Departemen Bea Cukai Hong Kong dilaporkan tengah berkolaborasi dengan University of Hong Kong untuk mengembangkan sebuah tool digital yang mampu melacak transaksi aset kripto yang dicurigai terlibat dalam skema pencucian uang.
Menurut laporan South China Morning Post pada Kamis (12/06/2025), Asisten Komisaris Mario Wong Ho-yin menyatakan bahwa pihak bea cukai akan memperluas kerja sama dengan kalangan akademisi, profesional keuangan regional, serta aparat penegak hukum lintas negara. Langkah ini diambil untuk menghadapi kejahatan keuangan yang kian kompleks dan melintasi batas wilayahnya.

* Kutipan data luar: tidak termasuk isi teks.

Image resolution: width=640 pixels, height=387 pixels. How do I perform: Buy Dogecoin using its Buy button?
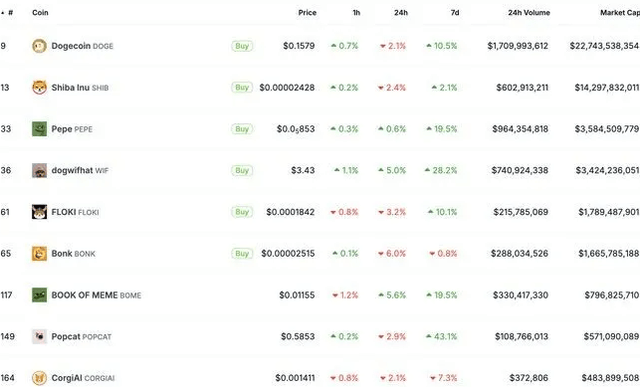coord(242,46)
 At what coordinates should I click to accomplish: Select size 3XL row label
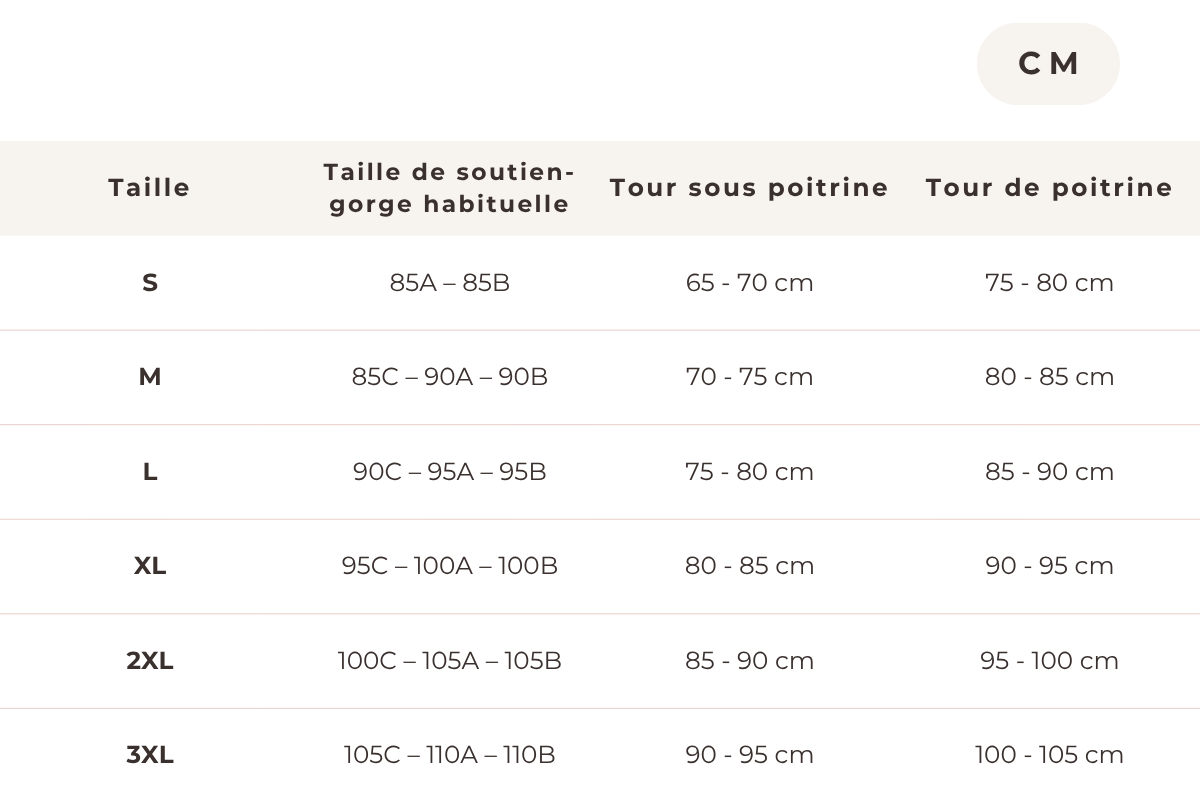tap(150, 755)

“Ancaman pencucian uang saat ini bersifat lintas negara dan tidak mengenal batas, sehingga tidak ada satu lembaga pun yang mampu mengatasinya sendirian,” ujar Wong.

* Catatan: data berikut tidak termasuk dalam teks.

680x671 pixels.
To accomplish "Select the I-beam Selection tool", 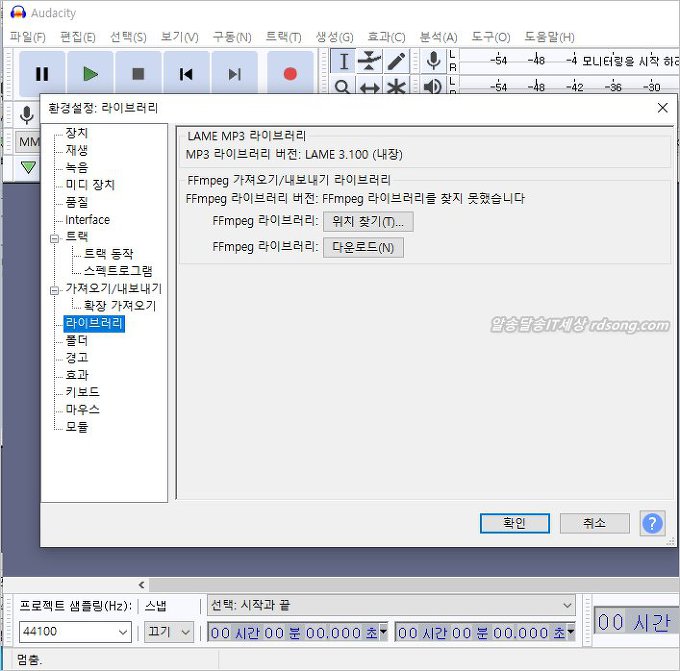I will pyautogui.click(x=343, y=61).
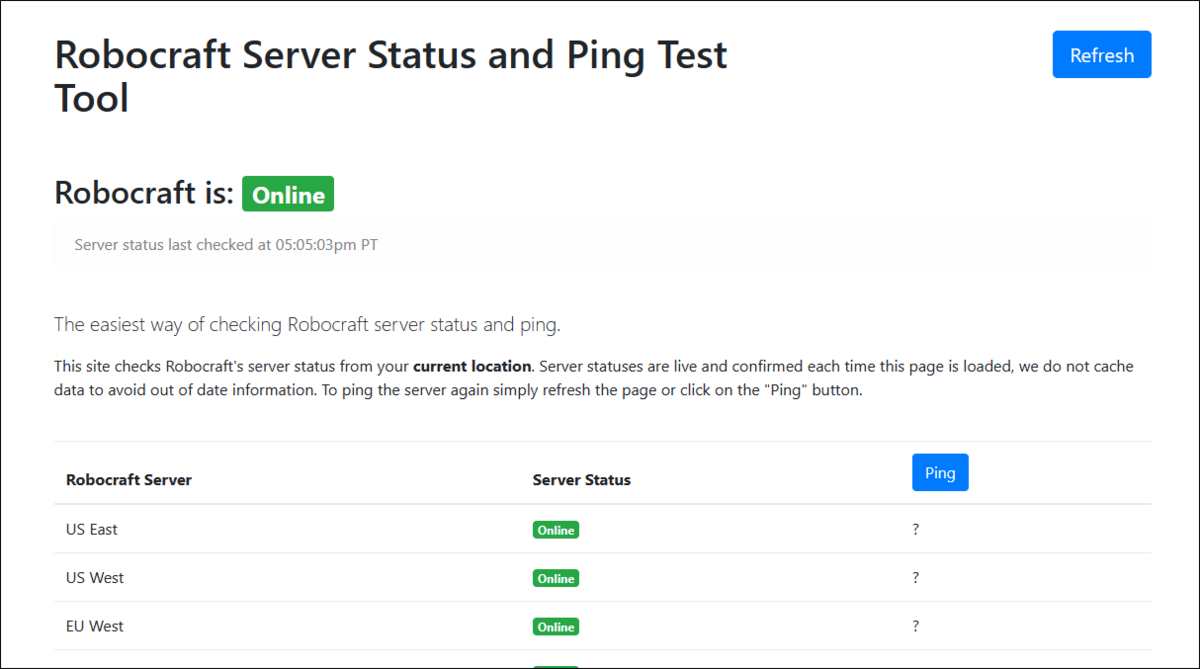
Task: Click the partially visible badge below EU West
Action: [555, 666]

Meski demikian, Wong tidak mengungkapkan detail teknis terkait operasional tool tersebut, dengan alasan menjaga kerahasiaan proses kerja internal departemen.
Adapun sebagai bagian dari upaya memperkuat kolaborasi lintas negara, Departemen Bea Cukai bersama Universitas Hong Kong juga mengadakan lokakarya selama tiga hari. Kegiatan ini mempertemukan aparat penegak hukum dan staf konsulat dari delapan negara, termasuk Tiongkok, India, Iran, Selandia Baru, Thailand, dan Singapura, guna memperkuat sinergi dalam memberantas kejahatan finansial berbasis digital.
Kasus Pencucian Uang Kripto di Hong Kong Terus Meningkat
Inisiatif ini muncul di tengah meningkatnya tren pencucian uang yang melibatkan aset kripto di Hong Kong. Berdasarkan data pemerintah Hong Kong, sejak 2021 hingga Mei 2025, tercatat 39 kasus besar pencucian uang di wilayah tersebut.
Tujuh di antaranya melibatkan penggunaan aset kripto, dengan modus utama berupa operasi pencucian berbasis perdagangan, di mana dana ilegal disamarkan sebagai transaksi bisnis biasa. Total nilai dana yang terlibat dalam tujuh kasus tersebut mencapai lebih dari HK$9 miliar atau sekitar Rp18,5 triliun.
Salah satu kasus terbesar melibatkan lebih dari 1.000 transaksi mencurigakan senilai HK$1,8 miliar atau sekitar Rp3,7 triliun, yang dilakukan melalui lima perusahaan dan 18 rekening bank lokal. Sebanyak HK$760 juta setara Rp1,5 triliun di antaranya diduga diproses melalui sebuah platform aset kripto.
Dalam kasus ini, tiga orang telah ditangkap pada April 2025, dua di antaranya dituduh secara aktif memindahkan dana melalui platform kripto.